On May 4, 1944, the U.S. government suspended its meat rationing program:
In March 1942, the armed forces and the fighting allies were using about one-fourth of all the meat our country produced. Rationing became necessary on the home front. Civilians would have available only a little more than half of the amount they had consumed in recent years. Everyone wouldn’t get as much of every kind of food as they wanted and their diets might not be as pleasant to eat, but there’d still be enough for everyone to have a healthy and adequate diet.
On March 28, 1943, the O.P.A. (Office of Price Administration) became involved in the rationing of meats, edible fats and oils (including butter), cheeses and canned food. From then on, a War Ration Book No. 2 had to be used. In the first month, each card holder, regardless of age, would have a basic allotment of 16 points a week to spend. If all the points weren’t used in the same week, they could be held a week or longer. The B.C.D. and E. red stamps became valid in alphabetical order. As such series of red stamps became valid they could be used with complete freedom of choice to buy any one of the rationed products. The new program permitted the dealer to give change in ration stamps, using only 1-point stamps. Surrender of stamps had to be given in the presence of the merchant, clerk or deliveryman.
Some items covered were: (1) All fresh, frozen, cured meats and meat products derived from beef, veal, lamb, mutton, and pork, as well as variety meats such as sausages, canned fish and canned shellfish. (2) The most important natural and processed cheeses and their derivatives, but not the cottage type and cream cheeses. (3) Most edible fats and oils, including butter, lard, margarine, shortening, salad oils and cooking oils. All restaurants, hotels and other “institutional users” were to be allowed supplies of the rationed foods on the same basis that would reduce their use to approximately the same level as that of the private individual who ate at home. None of the rationed foods could be used in the manufacture of dog foods.
Point values for the entire list of the rationed foods were to be posted just as if they were canned goods. There would be approximately 150 meat items with about 60 types and cuts made monthly as well as a separate chart for each store.
The new plan didn’t place any restriction on any of the foods raised by the farmers if they were used for themselves. Farmers and their families were given a full quota of points. If a farmer sold any of his home-produced meat, butter, or other rationed foods, he had to collect ration stamps, checks or certificates when making a sale and surrender the collected points to the OPA.
All county livestock slaughterers, butchers and resident farm slaughterers who sold meat after April 1, 1943, had to obtain a permit from the local USDA War Board. Farm slaughterers included all individual killing and selling any meat. If they slaughtered exclusively for home consumption on their farms they weren’t covered by the order. Livestock dealers and agents were required to register and obtain permits partly for the reason of stamping out black markets, providing adequate meat supplies for military and lend-lease needs, and to guarantee sufficient coupons issued by OPA.

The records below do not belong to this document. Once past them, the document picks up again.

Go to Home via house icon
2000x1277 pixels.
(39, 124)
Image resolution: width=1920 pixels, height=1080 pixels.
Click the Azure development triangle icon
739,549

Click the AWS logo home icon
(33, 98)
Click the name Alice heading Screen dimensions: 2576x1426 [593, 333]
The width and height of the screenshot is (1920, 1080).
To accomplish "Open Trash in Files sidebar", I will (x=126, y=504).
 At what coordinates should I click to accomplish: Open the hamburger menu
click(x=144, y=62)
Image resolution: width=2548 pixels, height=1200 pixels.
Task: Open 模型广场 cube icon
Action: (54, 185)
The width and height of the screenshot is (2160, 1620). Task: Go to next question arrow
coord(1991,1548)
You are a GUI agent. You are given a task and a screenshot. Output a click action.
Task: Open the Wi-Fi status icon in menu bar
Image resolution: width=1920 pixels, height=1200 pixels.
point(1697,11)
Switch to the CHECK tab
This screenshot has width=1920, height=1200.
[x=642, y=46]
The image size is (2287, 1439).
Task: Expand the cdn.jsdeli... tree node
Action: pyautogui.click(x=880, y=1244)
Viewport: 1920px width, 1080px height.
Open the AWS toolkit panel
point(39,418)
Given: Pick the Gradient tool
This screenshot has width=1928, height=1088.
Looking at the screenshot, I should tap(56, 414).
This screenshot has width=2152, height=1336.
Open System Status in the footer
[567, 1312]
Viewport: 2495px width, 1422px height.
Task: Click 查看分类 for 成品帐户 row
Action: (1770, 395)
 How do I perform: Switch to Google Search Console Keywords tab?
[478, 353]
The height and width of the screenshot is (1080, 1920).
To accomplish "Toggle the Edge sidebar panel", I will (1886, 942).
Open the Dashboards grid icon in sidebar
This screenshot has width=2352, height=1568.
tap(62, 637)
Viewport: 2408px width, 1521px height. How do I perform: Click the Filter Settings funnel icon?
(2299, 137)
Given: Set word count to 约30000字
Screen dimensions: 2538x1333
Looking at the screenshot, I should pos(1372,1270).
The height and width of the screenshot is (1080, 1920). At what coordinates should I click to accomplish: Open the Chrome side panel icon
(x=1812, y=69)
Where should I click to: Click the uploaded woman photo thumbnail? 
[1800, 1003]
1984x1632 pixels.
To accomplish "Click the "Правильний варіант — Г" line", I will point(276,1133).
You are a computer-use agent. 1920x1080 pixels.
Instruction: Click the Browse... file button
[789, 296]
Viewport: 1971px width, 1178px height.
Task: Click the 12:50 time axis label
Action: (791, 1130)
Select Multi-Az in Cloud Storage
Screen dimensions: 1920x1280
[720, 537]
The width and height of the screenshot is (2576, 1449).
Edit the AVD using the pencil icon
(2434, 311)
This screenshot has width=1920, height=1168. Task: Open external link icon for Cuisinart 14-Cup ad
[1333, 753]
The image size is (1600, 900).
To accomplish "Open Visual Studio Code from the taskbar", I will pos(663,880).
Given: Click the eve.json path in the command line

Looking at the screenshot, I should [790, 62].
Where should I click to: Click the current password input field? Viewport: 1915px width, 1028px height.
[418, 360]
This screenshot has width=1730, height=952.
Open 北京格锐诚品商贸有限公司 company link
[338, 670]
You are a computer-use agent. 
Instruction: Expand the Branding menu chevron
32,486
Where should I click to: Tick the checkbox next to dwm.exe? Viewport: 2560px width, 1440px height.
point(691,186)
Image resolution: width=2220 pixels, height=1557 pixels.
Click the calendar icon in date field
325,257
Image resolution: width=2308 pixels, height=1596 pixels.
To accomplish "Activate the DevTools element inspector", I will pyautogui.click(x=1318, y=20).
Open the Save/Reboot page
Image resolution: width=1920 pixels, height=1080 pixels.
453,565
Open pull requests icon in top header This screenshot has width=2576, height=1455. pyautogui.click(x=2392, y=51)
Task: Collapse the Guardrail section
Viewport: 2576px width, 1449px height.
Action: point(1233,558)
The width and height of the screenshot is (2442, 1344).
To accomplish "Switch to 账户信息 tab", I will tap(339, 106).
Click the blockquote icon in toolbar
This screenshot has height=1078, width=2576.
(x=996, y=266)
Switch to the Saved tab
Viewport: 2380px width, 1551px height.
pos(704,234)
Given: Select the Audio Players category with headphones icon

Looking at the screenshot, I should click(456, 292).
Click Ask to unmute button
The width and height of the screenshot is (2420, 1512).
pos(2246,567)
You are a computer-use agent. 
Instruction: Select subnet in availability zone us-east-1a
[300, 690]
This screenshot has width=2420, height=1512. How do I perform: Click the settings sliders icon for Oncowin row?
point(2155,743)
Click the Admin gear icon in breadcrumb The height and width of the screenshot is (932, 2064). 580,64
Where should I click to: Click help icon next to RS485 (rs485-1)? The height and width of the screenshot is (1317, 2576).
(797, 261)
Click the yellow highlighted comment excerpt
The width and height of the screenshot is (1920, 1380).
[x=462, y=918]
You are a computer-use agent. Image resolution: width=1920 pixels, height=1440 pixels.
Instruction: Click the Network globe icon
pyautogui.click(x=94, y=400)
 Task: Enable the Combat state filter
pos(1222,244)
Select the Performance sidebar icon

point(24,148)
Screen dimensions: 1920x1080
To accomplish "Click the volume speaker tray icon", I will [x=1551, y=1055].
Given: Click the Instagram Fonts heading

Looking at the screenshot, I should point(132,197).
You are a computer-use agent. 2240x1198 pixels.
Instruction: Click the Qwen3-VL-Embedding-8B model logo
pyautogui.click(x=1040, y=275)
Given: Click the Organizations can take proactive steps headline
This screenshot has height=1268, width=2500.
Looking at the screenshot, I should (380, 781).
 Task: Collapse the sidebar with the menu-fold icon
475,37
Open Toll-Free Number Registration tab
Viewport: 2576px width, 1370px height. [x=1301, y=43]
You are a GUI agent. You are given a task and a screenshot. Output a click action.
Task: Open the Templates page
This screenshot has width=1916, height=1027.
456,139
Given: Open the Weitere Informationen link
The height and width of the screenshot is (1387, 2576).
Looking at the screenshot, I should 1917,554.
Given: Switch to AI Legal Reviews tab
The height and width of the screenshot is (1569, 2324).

Each individual was required to show on his application for a permit the number of each type of livestock which he slaughtered in 1941 and the total live weight of the livestock. Quotas were the applicant’s choice of (1) the number of livestock which he slaughtered in the corresponding period in 1941; or (2) the total live weight of the animals which he butchered and sold during the base period.
Any farm slaughtered who applied for a permit and was unable to furnish data showing his slaughter in 1941 received his choice of (1) 300 pounds of meat; or (2) the meat from three animals including not more than one head of cattle. Anyone who didn’t obtain his permit before April 1 was required to suspend operation until the proper permit was obtained.